■ The task
Retype the material starting at the line containing "You are a computer-use agent. Screen" and ending at the line containing "coord(1020,805)", both included, omitting the pictures.

■ Task material
━━━━━━━━━━━━━━━━
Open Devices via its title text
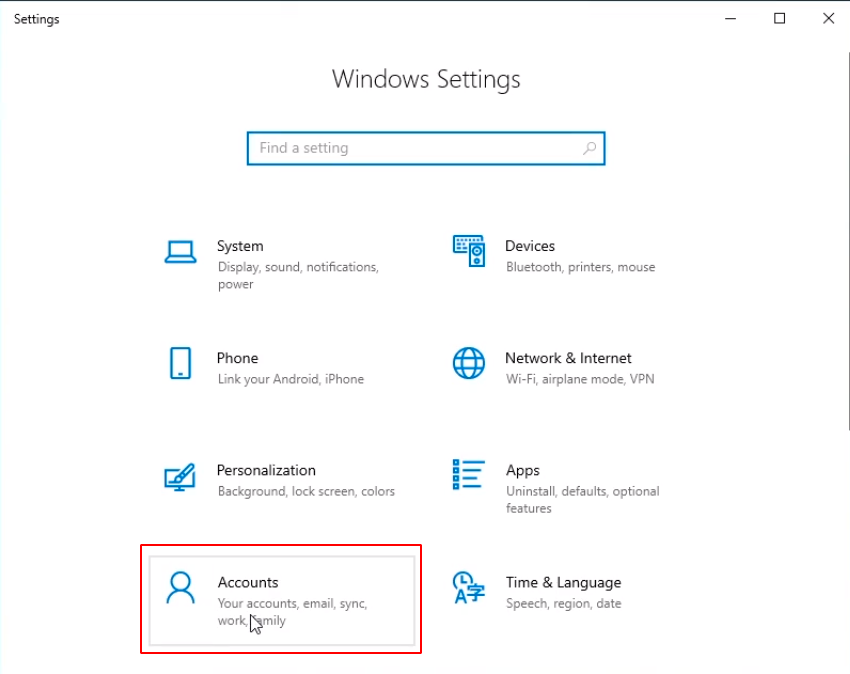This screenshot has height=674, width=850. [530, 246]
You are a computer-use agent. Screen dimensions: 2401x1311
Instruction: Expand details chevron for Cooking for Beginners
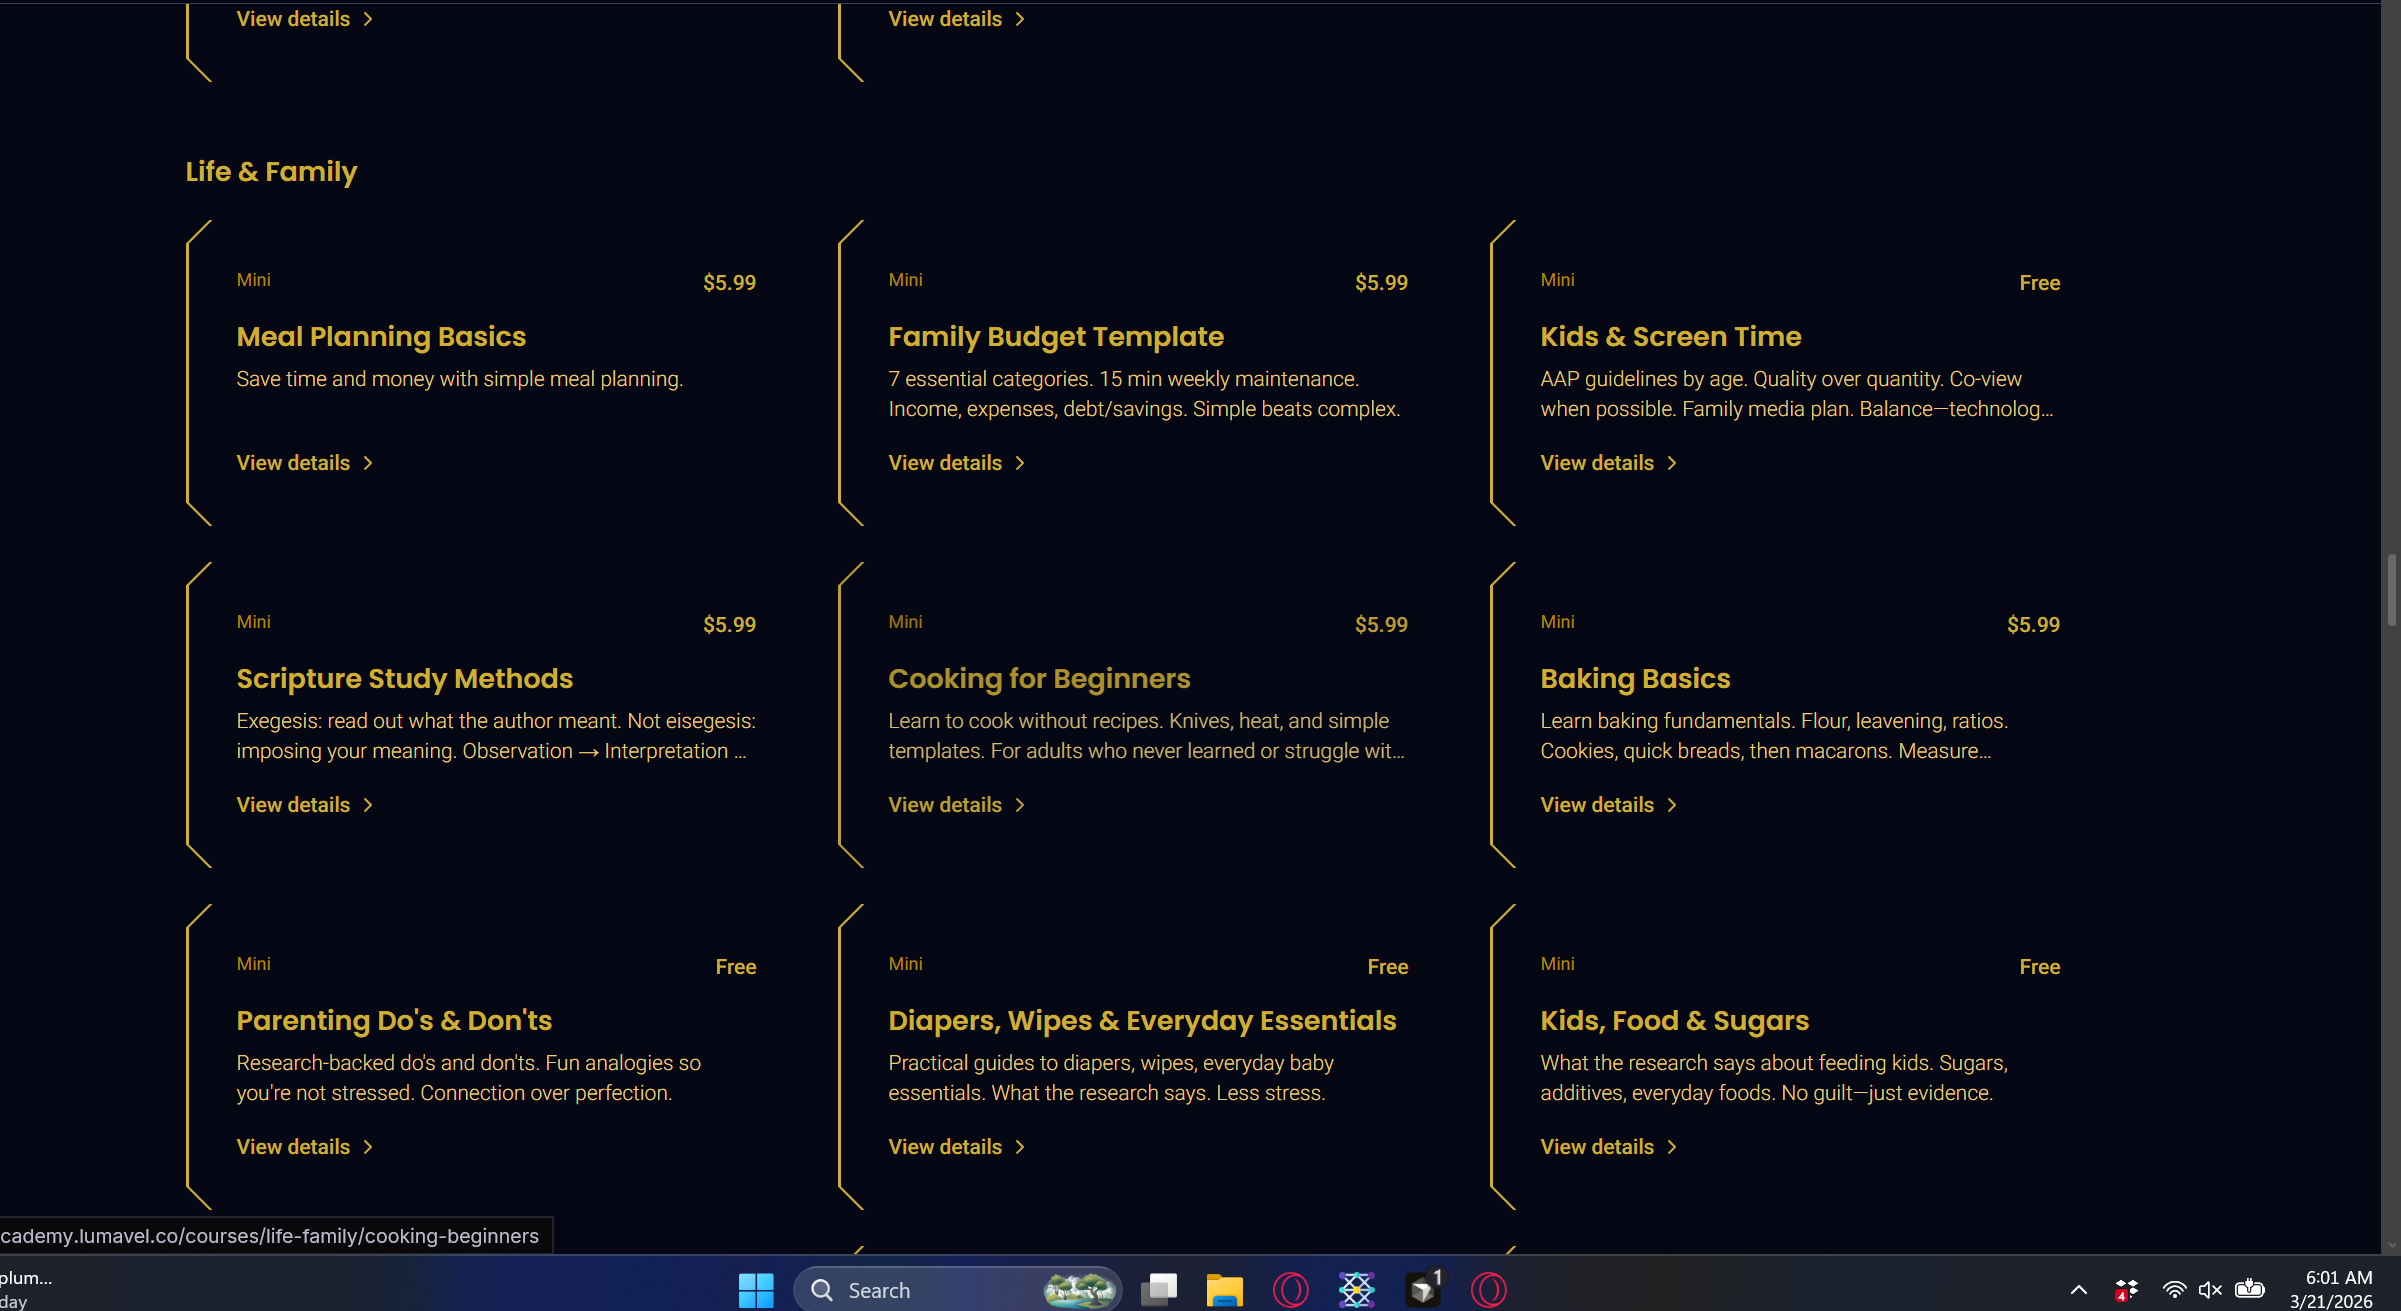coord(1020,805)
━━━━━━━━━━━━━━━━
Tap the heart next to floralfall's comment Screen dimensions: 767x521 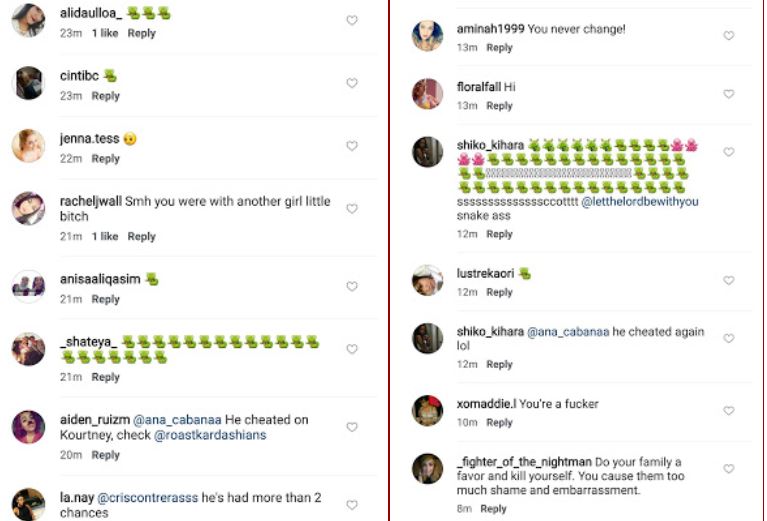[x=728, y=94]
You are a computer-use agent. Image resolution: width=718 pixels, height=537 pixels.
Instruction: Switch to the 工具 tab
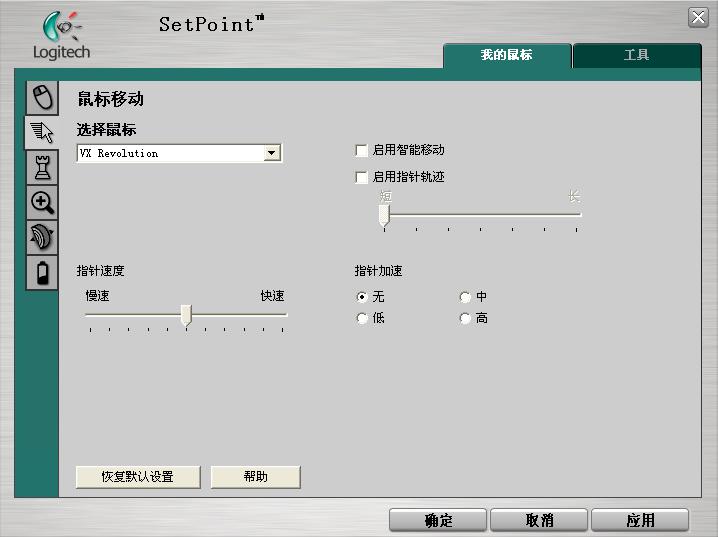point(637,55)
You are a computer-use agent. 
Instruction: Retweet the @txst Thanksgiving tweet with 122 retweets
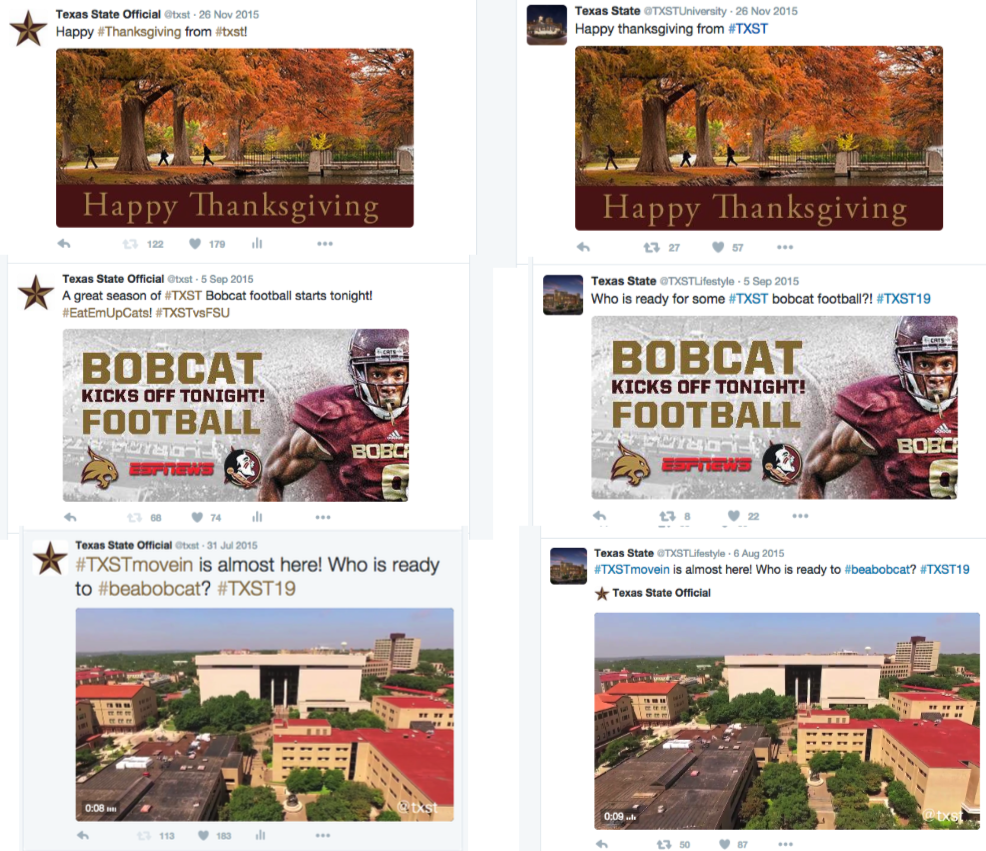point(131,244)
━━━━━━━━━━━━━━━━
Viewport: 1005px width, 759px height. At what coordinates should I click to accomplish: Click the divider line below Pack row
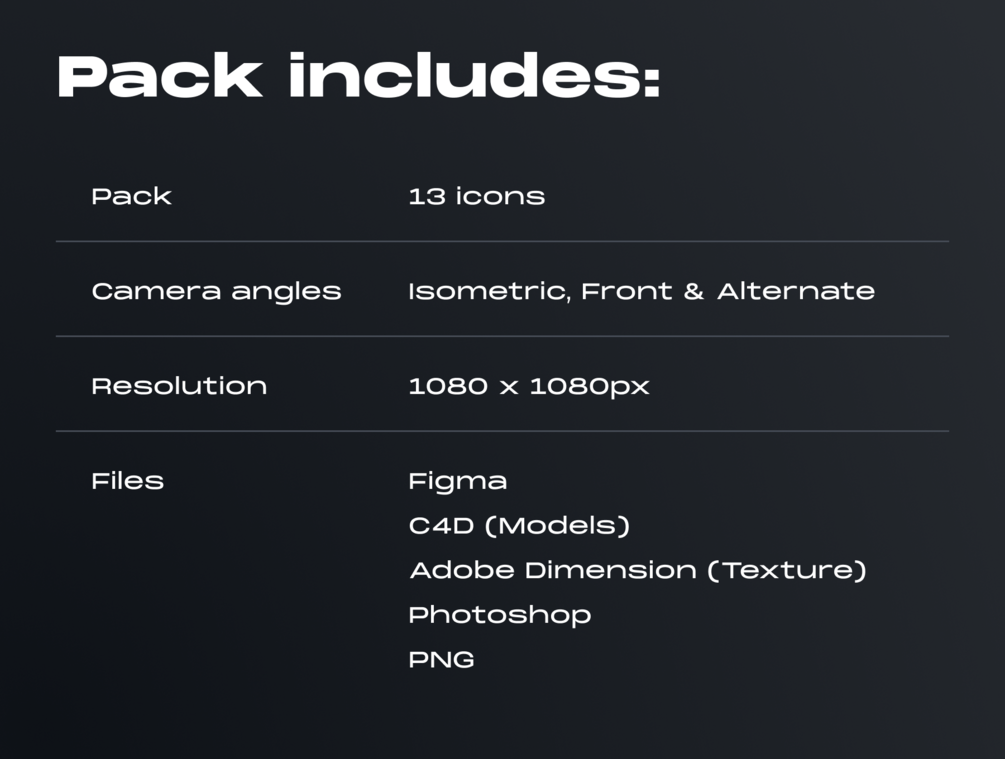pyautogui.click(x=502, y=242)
━━━━━━━━━━━━━━━━
■ Task answer
You are a computer-use agent. Screen dimensions: 2401x1311
Instruction: Expand details chevron for Cooking for Beginners
coord(1020,805)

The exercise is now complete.